Широким шагом идет она мимо престола, на котором, хохоча, восседает отец. Ганнар-конунг в хорошем расположении духа, и за столом ему прислуживает Руна. Йорунн, сидя по правую руку от него, ест с холодным безразличием на лице, лишь изредка кидая короткие улыбки тем, кто интересуется, не больна ли ранее улыбчивая и счастливая владычица Чертога Зимы. Кому же скажет она, сколь тяжело дается ей измена собственного супруга? Долг ее, как кюны, на первое место ставить благополучие своего народа, и уже потом может думать она о собственном счастье. Только покинуло оно ее, утонуло в Зеркале Вар, и лишь долгом живет теперь Йорунн, дочь Хильде.

Незаметной хочет остаться Ренэйст, проскользнуть мимо отца и сесть поближе к другим воинам, но замечает ее конунг.

– Что же ты, дочь моя, скрываешься в тени? – радостно восклицает он. – Сядь подле отца, как истинная его наследница! Пусть видят все гордость и честь Ганнара Покорителя, конунга Чертога Зимы!

Становится ей неуютно от направленных в собственную сторону взглядов едва ли не всех присутствующих на этом пиру. Хочется выбежать из душного зала, рухнуть в снег, но не видеть их, не чувствовать, ведь не она гордость и честь своего отца. Чужое место занимает, и оттого столь тяжело на сердце. Некого ей винить в том, что судьба сложилась столь несправедливо, ибо нет больше норн, что прядут нить каждого человека. Запутался клубок, не может нужный узор сплестись в единое полотно.

Нехотя все же подходит она и занимает место по правую руку от Йорунн. Одна из рабынь, привезенных из ранних набегов, торопится наполнить кубок дочери конунга пряным медом, и Ренэйст делает небольшой глоток, перекатывая напиток на языке. Скользит взглядом по присутствующим, и привлекает ее внимание темная фигура, сидящая за столом, расположенным едва ли не дальше всех от взора конунга.

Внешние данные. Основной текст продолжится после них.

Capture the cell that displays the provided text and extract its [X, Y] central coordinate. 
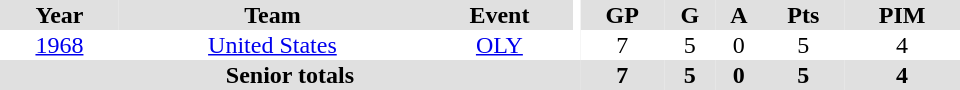
Team [272, 15]
A [738, 15]
1968 [60, 45]
United States [272, 45]
Event [500, 15]
Senior totals [290, 75]
GP [622, 15]
Pts [804, 15]
G [690, 15]
PIM [902, 15]
OLY [500, 45]
Year [60, 15]
Pinpoint the cell where the given text exists, returning its [X, Y] midpoint coordinate. 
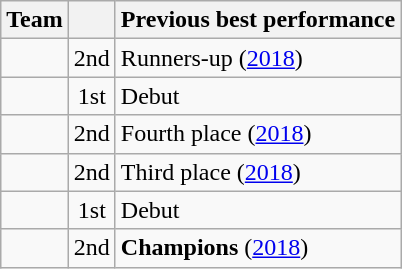
Previous best performance [258, 20]
Runners-up (2018) [258, 58]
Fourth place (2018) [258, 134]
Champions (2018) [258, 248]
Third place (2018) [258, 172]
Team [35, 20]
Return the [X, Y] coordinate for the center point of the cell that contains the specified text.  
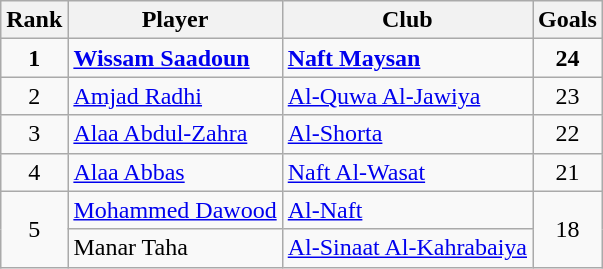
1 [34, 58]
Club [407, 20]
Alaa Abdul-Zahra [175, 134]
Wissam Saadoun [175, 58]
22 [568, 134]
3 [34, 134]
Al-Shorta [407, 134]
Mohammed Dawood [175, 210]
Rank [34, 20]
Goals [568, 20]
Amjad Radhi [175, 96]
Alaa Abbas [175, 172]
23 [568, 96]
Al-Quwa Al-Jawiya [407, 96]
21 [568, 172]
24 [568, 58]
Al-Naft [407, 210]
Al-Sinaat Al-Kahrabaiya [407, 248]
5 [34, 229]
Manar Taha [175, 248]
Player [175, 20]
Naft Al-Wasat [407, 172]
4 [34, 172]
2 [34, 96]
Naft Maysan [407, 58]
18 [568, 229]
Return the (x, y) coordinate for the center point of the cell that contains the specified text.  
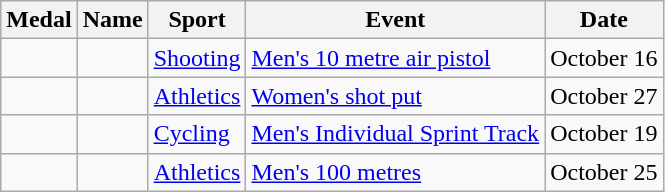
October 27 (604, 96)
Women's shot put (396, 96)
Sport (197, 20)
Shooting (197, 58)
Medal (39, 20)
Name (112, 20)
October 19 (604, 134)
Men's 10 metre air pistol (396, 58)
October 25 (604, 172)
October 16 (604, 58)
Date (604, 20)
Men's 100 metres (396, 172)
Event (396, 20)
Cycling (197, 134)
Men's Individual Sprint Track (396, 134)
For the text-containing cell, return its midpoint in (x, y) coordinate format. 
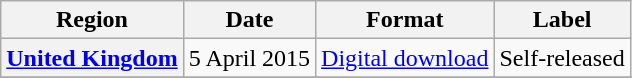
Self-released (562, 58)
5 April 2015 (249, 58)
Date (249, 20)
Digital download (405, 58)
United Kingdom (92, 58)
Label (562, 20)
Region (92, 20)
Format (405, 20)
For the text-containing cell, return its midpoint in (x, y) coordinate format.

Нет никаких сомнений в том, что это Витарр. Пусть и скрывает он лицо в тени глубокого капюшона тяжелого своего плаща, но даже со своего места видит Рена, что на левой кисти гостя отсутствуют указательный и средний пальцы. Он потерял их двенадцать зим назад из-за обморожения. Отец любит говорить, что это наказание за то, что он погубил Хэльварда.

Несмотря на то что ему грозит наказание, если кто-то его узнает, он весьма весел. Видит Ренэйст, как смеется брат, отвечая на шутку сидящего рядом с ним воина, хлопает его по плечу, второй рукой поднося к губам тяжелую кружку, полную пива. Янтарная жидкость течет по его подбородку, и широким движением он стирает ее с бороды, продолжая смеяться. Когда в последний раз он был так радостен и беззаботен? Кажется, вечность прошла с того момента, когда в последний раз видела Ренэйст, как смеется брат. Понимая, что смотрит на него слишком долго, что может привлечь к нему совершенно ненужное внимание, Белолунная отворачивается, ловя на себе взгляд другого мужчины.

Не боится Хакон, что кто-то заметит, как смотрит он на нее. Да и что должно пугать его, если сам конунг благоволит этому союзу? Не одобряй Ганнар-конунг выбор дочери, так Медведя давно бы уже не было в Чертоге Зимы. Конунг вырастил Хакона как родного сына, найдя осиротевшего мальчишку на руинах Последнего Предела, и теперь уверен, что передаст в надежные руки не только свое дитя, но и свой народ, когда настанет его время отправиться в Вальхаллу. Есть, конечно, и те, кого не радует то, что именно Хакон станет новым правителем, будучи супругом наследницы трона, только не смеют они перечить, опасаясь гнева Покорителя.